### [Stated goal]
Switch every "icon" to "glyph" in the entries below, covering everything from the start of the entries down to the line that contains "[x=749, y=613]", and give those lines again with nothing else changed.

### [Dataset records]
•••••

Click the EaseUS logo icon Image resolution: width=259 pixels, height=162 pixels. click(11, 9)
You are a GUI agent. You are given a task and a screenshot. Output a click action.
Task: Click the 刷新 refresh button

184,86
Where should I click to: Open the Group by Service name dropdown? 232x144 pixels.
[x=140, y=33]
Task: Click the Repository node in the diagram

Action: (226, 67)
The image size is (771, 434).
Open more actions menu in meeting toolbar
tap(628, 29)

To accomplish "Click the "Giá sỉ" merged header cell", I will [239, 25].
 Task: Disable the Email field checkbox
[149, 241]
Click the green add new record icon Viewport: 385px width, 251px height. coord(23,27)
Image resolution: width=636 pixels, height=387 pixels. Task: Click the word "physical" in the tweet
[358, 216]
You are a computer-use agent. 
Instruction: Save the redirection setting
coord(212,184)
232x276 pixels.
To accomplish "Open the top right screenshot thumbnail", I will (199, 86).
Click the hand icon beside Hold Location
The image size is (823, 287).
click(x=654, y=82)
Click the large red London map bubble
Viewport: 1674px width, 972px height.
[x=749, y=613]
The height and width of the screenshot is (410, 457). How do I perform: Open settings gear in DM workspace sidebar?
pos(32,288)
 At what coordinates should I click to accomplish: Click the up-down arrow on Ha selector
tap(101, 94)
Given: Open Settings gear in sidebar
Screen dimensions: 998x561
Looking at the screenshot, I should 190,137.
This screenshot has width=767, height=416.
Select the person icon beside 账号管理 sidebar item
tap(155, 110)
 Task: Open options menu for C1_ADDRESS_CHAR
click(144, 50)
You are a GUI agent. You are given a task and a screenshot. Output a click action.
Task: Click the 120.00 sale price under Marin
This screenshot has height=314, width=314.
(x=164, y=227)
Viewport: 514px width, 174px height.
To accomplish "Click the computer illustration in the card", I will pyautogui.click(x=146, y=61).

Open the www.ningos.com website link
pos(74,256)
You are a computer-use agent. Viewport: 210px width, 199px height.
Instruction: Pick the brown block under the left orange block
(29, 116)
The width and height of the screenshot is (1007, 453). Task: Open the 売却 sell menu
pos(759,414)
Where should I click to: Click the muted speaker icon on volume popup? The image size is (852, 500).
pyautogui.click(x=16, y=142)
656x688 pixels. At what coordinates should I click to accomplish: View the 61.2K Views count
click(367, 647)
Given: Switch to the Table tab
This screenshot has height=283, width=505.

•••••

### [Output of the exercise]
Click the EaseUS logo glyph Image resolution: width=259 pixels, height=162 pixels. click(11, 9)
You are a GUI agent. You are given a task and a screenshot. Output a click action.
Task: Click the 刷新 refresh button

184,86
Where should I click to: Open the Group by Service name dropdown? 232x144 pixels.
[x=140, y=33]
Task: Click the Repository node in the diagram

Action: (226, 67)
The image size is (771, 434).
Open more actions menu in meeting toolbar
tap(628, 29)

To accomplish "Click the "Giá sỉ" merged header cell", I will [239, 25].
 Task: Disable the Email field checkbox
[149, 241]
Click the green add new record glyph Viewport: 385px width, 251px height. coord(23,27)
Image resolution: width=636 pixels, height=387 pixels. Task: Click the word "physical" in the tweet
[358, 216]
You are a computer-use agent. 
Instruction: Save the redirection setting
coord(212,184)
232x276 pixels.
To accomplish "Open the top right screenshot thumbnail", I will (199, 86).
Click the hand glyph beside Hold Location
The image size is (823, 287).
click(x=654, y=82)
Click the large red London map bubble
Viewport: 1674px width, 972px height.
[x=749, y=613]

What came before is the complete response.